__TRY IT__
To complete the exercise, write out all the data exactly.

__EXERCISE DATA__

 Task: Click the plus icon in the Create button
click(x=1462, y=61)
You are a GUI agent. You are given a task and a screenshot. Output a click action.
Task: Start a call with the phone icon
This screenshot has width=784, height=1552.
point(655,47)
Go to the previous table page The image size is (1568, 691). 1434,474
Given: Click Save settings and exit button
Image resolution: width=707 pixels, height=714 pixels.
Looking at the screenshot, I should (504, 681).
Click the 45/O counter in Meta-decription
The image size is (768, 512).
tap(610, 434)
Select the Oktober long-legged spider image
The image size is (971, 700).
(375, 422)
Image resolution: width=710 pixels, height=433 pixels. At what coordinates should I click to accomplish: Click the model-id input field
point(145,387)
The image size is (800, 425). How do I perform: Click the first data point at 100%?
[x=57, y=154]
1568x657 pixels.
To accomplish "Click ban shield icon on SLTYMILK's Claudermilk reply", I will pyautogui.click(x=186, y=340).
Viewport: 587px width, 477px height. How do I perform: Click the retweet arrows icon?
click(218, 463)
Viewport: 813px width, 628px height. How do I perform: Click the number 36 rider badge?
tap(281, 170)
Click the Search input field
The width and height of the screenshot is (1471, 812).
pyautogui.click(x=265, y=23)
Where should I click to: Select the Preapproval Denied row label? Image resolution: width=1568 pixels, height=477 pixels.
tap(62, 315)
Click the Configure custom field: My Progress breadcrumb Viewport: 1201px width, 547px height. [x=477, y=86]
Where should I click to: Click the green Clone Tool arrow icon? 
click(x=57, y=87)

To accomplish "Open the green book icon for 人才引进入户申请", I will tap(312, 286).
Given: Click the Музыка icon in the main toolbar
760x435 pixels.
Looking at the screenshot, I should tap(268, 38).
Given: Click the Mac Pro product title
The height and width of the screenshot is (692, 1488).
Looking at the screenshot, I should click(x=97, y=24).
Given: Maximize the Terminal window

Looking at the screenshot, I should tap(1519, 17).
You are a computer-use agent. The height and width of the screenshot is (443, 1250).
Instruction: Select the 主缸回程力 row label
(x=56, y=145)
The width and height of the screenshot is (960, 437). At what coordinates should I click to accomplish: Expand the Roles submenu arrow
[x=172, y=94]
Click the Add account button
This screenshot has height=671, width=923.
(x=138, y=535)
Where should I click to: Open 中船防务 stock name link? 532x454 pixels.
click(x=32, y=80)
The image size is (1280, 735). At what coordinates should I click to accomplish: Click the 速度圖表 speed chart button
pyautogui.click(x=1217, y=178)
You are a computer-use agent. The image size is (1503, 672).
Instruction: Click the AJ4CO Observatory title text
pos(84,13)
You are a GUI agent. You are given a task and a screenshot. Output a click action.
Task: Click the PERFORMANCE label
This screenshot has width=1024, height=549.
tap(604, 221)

__SOLUTION FOR THIS TASK__
 Task: Click the plus icon in the Create button
click(x=1462, y=61)
You are a GUI agent. You are given a task and a screenshot. Output a click action.
Task: Start a call with the phone icon
This screenshot has width=784, height=1552.
point(655,47)
Go to the previous table page The image size is (1568, 691). 1434,474
Given: Click Save settings and exit button
Image resolution: width=707 pixels, height=714 pixels.
Looking at the screenshot, I should (504, 681).
Click the 45/O counter in Meta-decription
The image size is (768, 512).
tap(610, 434)
Select the Oktober long-legged spider image
The image size is (971, 700).
(375, 422)
Image resolution: width=710 pixels, height=433 pixels. At what coordinates should I click to accomplish: Click the model-id input field
point(145,387)
The image size is (800, 425). How do I perform: Click the first data point at 100%?
[x=57, y=154]
1568x657 pixels.
To accomplish "Click ban shield icon on SLTYMILK's Claudermilk reply", I will pyautogui.click(x=186, y=340).
Viewport: 587px width, 477px height. How do I perform: Click the retweet arrows icon?
click(218, 463)
Viewport: 813px width, 628px height. How do I perform: Click the number 36 rider badge?
tap(281, 170)
Click the Search input field
The width and height of the screenshot is (1471, 812).
pyautogui.click(x=265, y=23)
Where should I click to: Select the Preapproval Denied row label? Image resolution: width=1568 pixels, height=477 pixels.
tap(62, 315)
Click the Configure custom field: My Progress breadcrumb Viewport: 1201px width, 547px height. [x=477, y=86]
Where should I click to: Click the green Clone Tool arrow icon? 
click(x=57, y=87)

To accomplish "Open the green book icon for 人才引进入户申请", I will tap(312, 286).
Given: Click the Музыка icon in the main toolbar
760x435 pixels.
Looking at the screenshot, I should tap(268, 38).
Given: Click the Mac Pro product title
The height and width of the screenshot is (692, 1488).
Looking at the screenshot, I should click(x=97, y=24).
Given: Maximize the Terminal window

Looking at the screenshot, I should tap(1519, 17).
You are a computer-use agent. The height and width of the screenshot is (443, 1250).
Instruction: Select the 主缸回程力 row label
(x=56, y=145)
The width and height of the screenshot is (960, 437). At what coordinates should I click to accomplish: Expand the Roles submenu arrow
[x=172, y=94]
Click the Add account button
This screenshot has height=671, width=923.
(x=138, y=535)
Where should I click to: Open 中船防务 stock name link? 532x454 pixels.
click(x=32, y=80)
The image size is (1280, 735). At what coordinates should I click to accomplish: Click the 速度圖表 speed chart button
pyautogui.click(x=1217, y=178)
You are a computer-use agent. The image size is (1503, 672).
Instruction: Click the AJ4CO Observatory title text
pos(84,13)
You are a GUI agent. You are given a task and a screenshot. Output a click action.
Task: Click the PERFORMANCE label
This screenshot has width=1024, height=549.
tap(604, 221)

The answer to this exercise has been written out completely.